Casiopea había subido a su camella blanca, con los flancos todavía negros de hollín. Conforme a la tradición, que también exigía que fuera una mujer la que montara la camella, habían pasado en torno al cuello del animal la famosa «campana de la llamada», atada a una cuerdecita de pelo de cabra. Cuando la campana tintineó, los hombres se pusieron a gritar: «¡Refuerzos! ¡Refuerzos! ¡Refuerzos!». Era la costumbre: todos los que la oían sonar debían unirse a su portador y ofrecerle su ayuda.

Morgennes se prometió que, una vez restablecido, organizaría una expedición que se encargara de perseguir a Casiopea a través del desierto. Había que impedir a toda costa que llegara a Bagdad, ['ero antes debía encontrar algo de beber. No muy lejos divisó un campo donde varias cabras y cabritillos habían sido instalados para la noche. Las ubres de las cabras estaban cargadas de leche. Morgennes entró sigilosamente en el cercado y trató de atrapar alguna. Pero los animales huían ante él, balando con todas sus fuerzas.

Cansado de perseguirlas, esperó sin moverse. Las cabras se calmaron, y Morgennes se fue acercando a una de ellas hasta que estuvo bastante cerca para poder tocarla. Tenía la blancura de los hábitos de oración, y sus pezones rozaban los escasos tallos de hierba. Morgennes se disponía a quitarse la keffieh cuando un perro ladró con furia.

—¡Otra vez tú! —exclamó Morgennes al ver a la perra que había salvado de las hienas.

El animal gruñía en su dirección, azorado, girando a su alrededor mientras arañaba la tierra con las patas traseras, como si tratara a la vez de proteger las cabras y de prevenirlo de un peligro: tres siniestros individuos acababan de saltar la cerca y se acercaban rápidamente a Morgennes. Los hombres habían desenvainado sus kandjar, unos finos cuchillos de hoja curvada. La cabra salió a escape. La perrita ladró con todas sus fuerzas, y dos brazos vigorosos sujetaron a Morgennes por detrás para inmovilizarlo.

Uno de los sarracenos tenía el rostro picado de viruela y un brazo amputado: era el maraykhát a quien Morgennes había cortado el brazo derecho la víspera.

—¿Quién eres tú? —chilló el soldado alargando su mano útil hacia la
keffieh
de Morgennes.

Pero este bajó la cabeza para impedir que se la quitaran.
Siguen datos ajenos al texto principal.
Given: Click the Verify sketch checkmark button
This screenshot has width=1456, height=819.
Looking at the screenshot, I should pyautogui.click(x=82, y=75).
—¿Qué ocurre? —preguntó entonces una voz femenina llena de autoridad, mientras el repiqueteo de una campana tintineaba en la noche.
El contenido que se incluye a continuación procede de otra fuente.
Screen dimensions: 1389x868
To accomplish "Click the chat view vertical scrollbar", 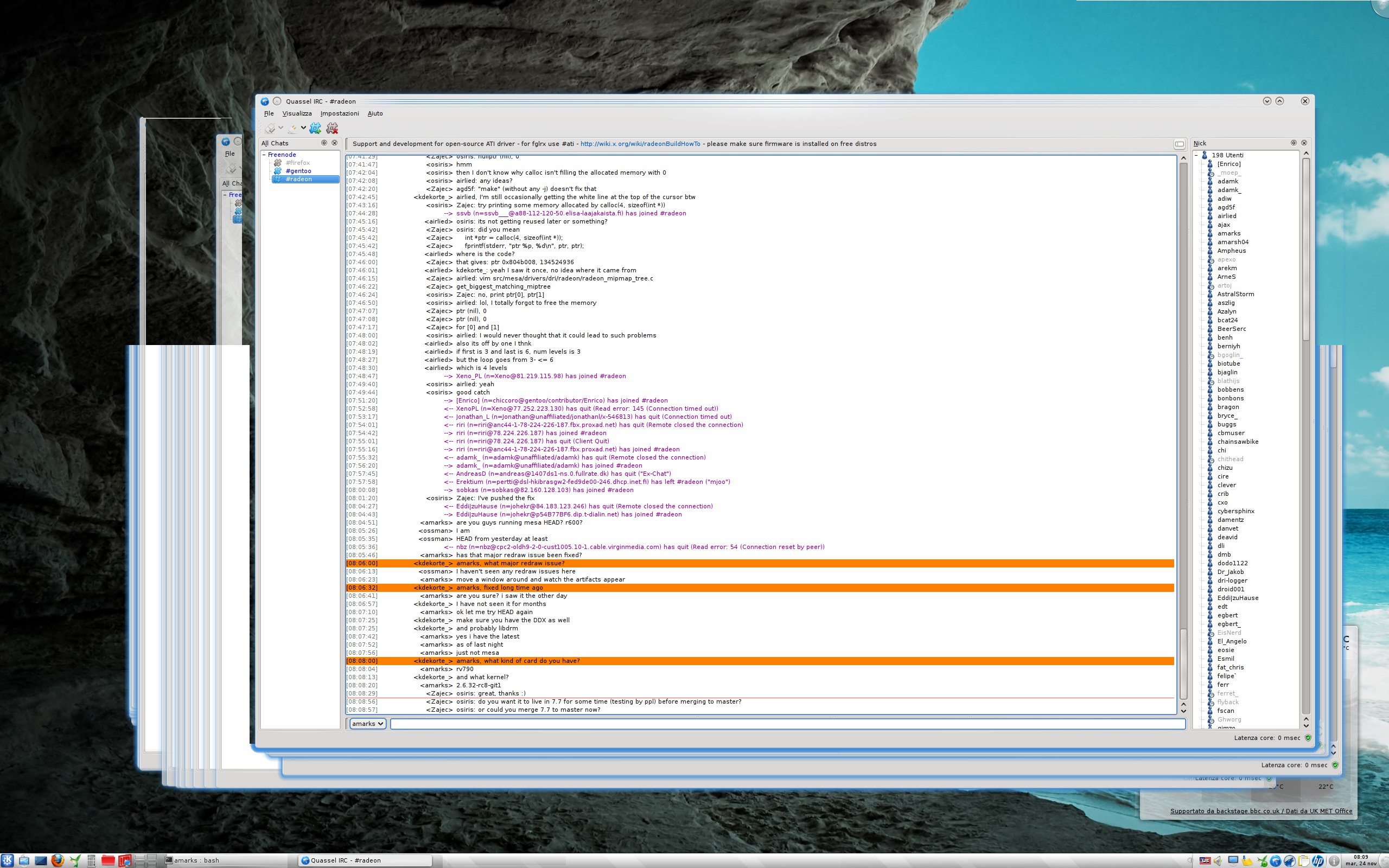I will click(1183, 402).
—Un ladrón ha entrado en el cercado de las cabras... —explicó uno de los maraykhát.

—Quiero verlo.

Morgennes fue empujado hacia la cerca, detrás de la cual se encontraba Casiopea montada en su camella. La joven había iniciado su ruta acompañada por una treintena de camelleros, entre los cuales Morgennes reconoció al adolescente que se había encaprichado de la perra. Cuando Morgennes estuvo cerca de ella, Casiopea se inclinó para palpar la
keffieh
.

—Este pañuelo es mío —dijo—. ¿Dónde lo has encontrado?

Los hombres de Casiopea habían sacado sus armas, unos largos sables afilados. Una sonrisa se dibujaba en sus rostros. Cortar la mano o la cabeza a los ladrones era solo una formalidad para ellos.

—Me lo han dado —respondió Morgennes.

—Devuélvemelo. Y podrás volver con los que te han capturado. No me corresponde a mí juzgarte, sino devolverte a los que te han hecho prisionero. Solo te estoy pidiendo uno de mis bienes.

La mujer tiró del pañuelo para desenrollarlo, desvelando así el rostro de Morgennes. Se elevaron gritos:

—¡El franco!

Pero aquella agitación no era nada comparada con la turbación de Casiopea, que tuvo que sujetarse a la silla para no caer. La joven observó a Morgennes con aire grave, a la vez confusa y turbada. ¿Había visto un fantasma? Luego, viendo que descargaban una lluvia de golpes sobre Morgennes, levantó un látigo de tres puntas y lo dejó caer sobre los maraykhát.

—¡Basta! —gritó—. Este hombre es de Saladino. ¡Solo él puede castigarlo!

Las correas de cuero, provistas de ganchos de bronce, laceraron el rostro de uno de los soldados, que retrocedió, con. la piel arrancada y un ojo reventado. Sus aullidos inmovilizaron a la multitud, cuyo furor se esfumó como por ensalmo.